La troisième vague de l'épidémie de Covid-19 continue de frapper très durement le Portugal. Reconfiné, le pays a passé samedi la barre des 900 malades en soins intensifs, un record. Face à cette situation difficilement contrôlable, l'Etat du sud a appelé l'Europe à l'aide et une vingtaine de soignants allemands sont arrivés pour prêter main forte à des hôpitaux déjà saturés. Europe 1 a pu se rendre dans l'un d'entre eux, à Lisbonne. 

"Nous arrivons à un point de rupture"

"On a vu des patients plus jeunes qu'avant, qui meurent sans voir leur famille", soupire Rita, médecin en tenue de cosmonaute dont les traces de masque semblent imprimées sur la peau. "C'est comme un feu qu'on essaie d'éteindre et qui continue de brûler, brûler, brûler", s'alarme-t-elle après 12 heures de garde. 

Derrière une porte étanche, une vingtaine de patients Covid-19 sont inertes, et entre les lits, un ballet d'infirmières défile. "Nous n'avons pas assez de docteurs, d'infirmières, pas assez de personnel", témoigne l'une d'entre elles. "Ce problème existait avant. Nous arrivons à un point de rupture."
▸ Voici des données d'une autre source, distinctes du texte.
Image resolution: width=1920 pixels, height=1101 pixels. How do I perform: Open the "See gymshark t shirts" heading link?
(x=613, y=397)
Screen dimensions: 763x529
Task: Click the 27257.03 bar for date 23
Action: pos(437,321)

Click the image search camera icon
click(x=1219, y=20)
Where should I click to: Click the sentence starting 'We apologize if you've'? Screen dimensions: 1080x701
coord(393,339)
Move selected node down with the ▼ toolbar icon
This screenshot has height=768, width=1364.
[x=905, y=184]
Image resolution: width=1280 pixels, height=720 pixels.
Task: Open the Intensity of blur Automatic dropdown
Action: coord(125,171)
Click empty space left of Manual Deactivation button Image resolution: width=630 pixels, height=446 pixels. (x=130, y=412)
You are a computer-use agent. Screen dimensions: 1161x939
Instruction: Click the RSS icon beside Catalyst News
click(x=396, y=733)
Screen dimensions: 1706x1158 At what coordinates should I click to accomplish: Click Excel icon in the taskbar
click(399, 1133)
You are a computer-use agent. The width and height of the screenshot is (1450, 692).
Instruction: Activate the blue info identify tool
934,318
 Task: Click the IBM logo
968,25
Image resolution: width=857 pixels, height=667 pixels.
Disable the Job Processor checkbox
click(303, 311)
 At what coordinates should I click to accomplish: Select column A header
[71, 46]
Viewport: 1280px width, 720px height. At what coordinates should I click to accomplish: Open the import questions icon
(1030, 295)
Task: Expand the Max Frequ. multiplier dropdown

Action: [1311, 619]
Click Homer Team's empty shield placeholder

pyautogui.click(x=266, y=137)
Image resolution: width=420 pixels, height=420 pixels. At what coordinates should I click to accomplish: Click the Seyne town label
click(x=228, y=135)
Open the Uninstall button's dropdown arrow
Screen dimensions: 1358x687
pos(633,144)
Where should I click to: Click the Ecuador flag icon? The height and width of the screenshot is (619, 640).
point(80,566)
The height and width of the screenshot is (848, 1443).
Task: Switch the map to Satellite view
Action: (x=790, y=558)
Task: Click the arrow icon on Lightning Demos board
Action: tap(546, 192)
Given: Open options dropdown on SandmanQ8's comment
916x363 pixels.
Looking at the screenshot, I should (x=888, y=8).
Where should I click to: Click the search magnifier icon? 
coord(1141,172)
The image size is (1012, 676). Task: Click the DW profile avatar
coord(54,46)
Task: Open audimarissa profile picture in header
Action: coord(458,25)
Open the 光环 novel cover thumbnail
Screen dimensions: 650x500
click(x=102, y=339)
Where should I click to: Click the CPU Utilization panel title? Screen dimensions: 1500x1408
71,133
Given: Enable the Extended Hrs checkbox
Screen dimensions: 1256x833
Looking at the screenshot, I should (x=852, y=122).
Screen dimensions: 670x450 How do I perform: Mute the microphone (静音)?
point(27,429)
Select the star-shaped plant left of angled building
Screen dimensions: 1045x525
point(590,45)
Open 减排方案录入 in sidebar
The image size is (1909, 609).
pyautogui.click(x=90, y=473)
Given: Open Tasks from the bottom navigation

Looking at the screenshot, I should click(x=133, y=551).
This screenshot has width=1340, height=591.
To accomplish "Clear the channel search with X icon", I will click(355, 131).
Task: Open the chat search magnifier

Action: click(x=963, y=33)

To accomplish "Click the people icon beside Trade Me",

Débordé, le système hospitalier a donc été renforcé par 26 soignants de l'armée allemande, arrivés cette semaine et qui permettront d'ouvrir une nouvelle unité de soins intensifs. "C'est une première pour des militaires depuis le début de l'épidémie. Normalement, nous sommes entraînés pour gérer des crises", explique le colonel en charge de ces renforts. "J'étais encore en Afghanistan il y a quelques mois… Ici, l'ennemi est invisible, mais extrêmement dangereux."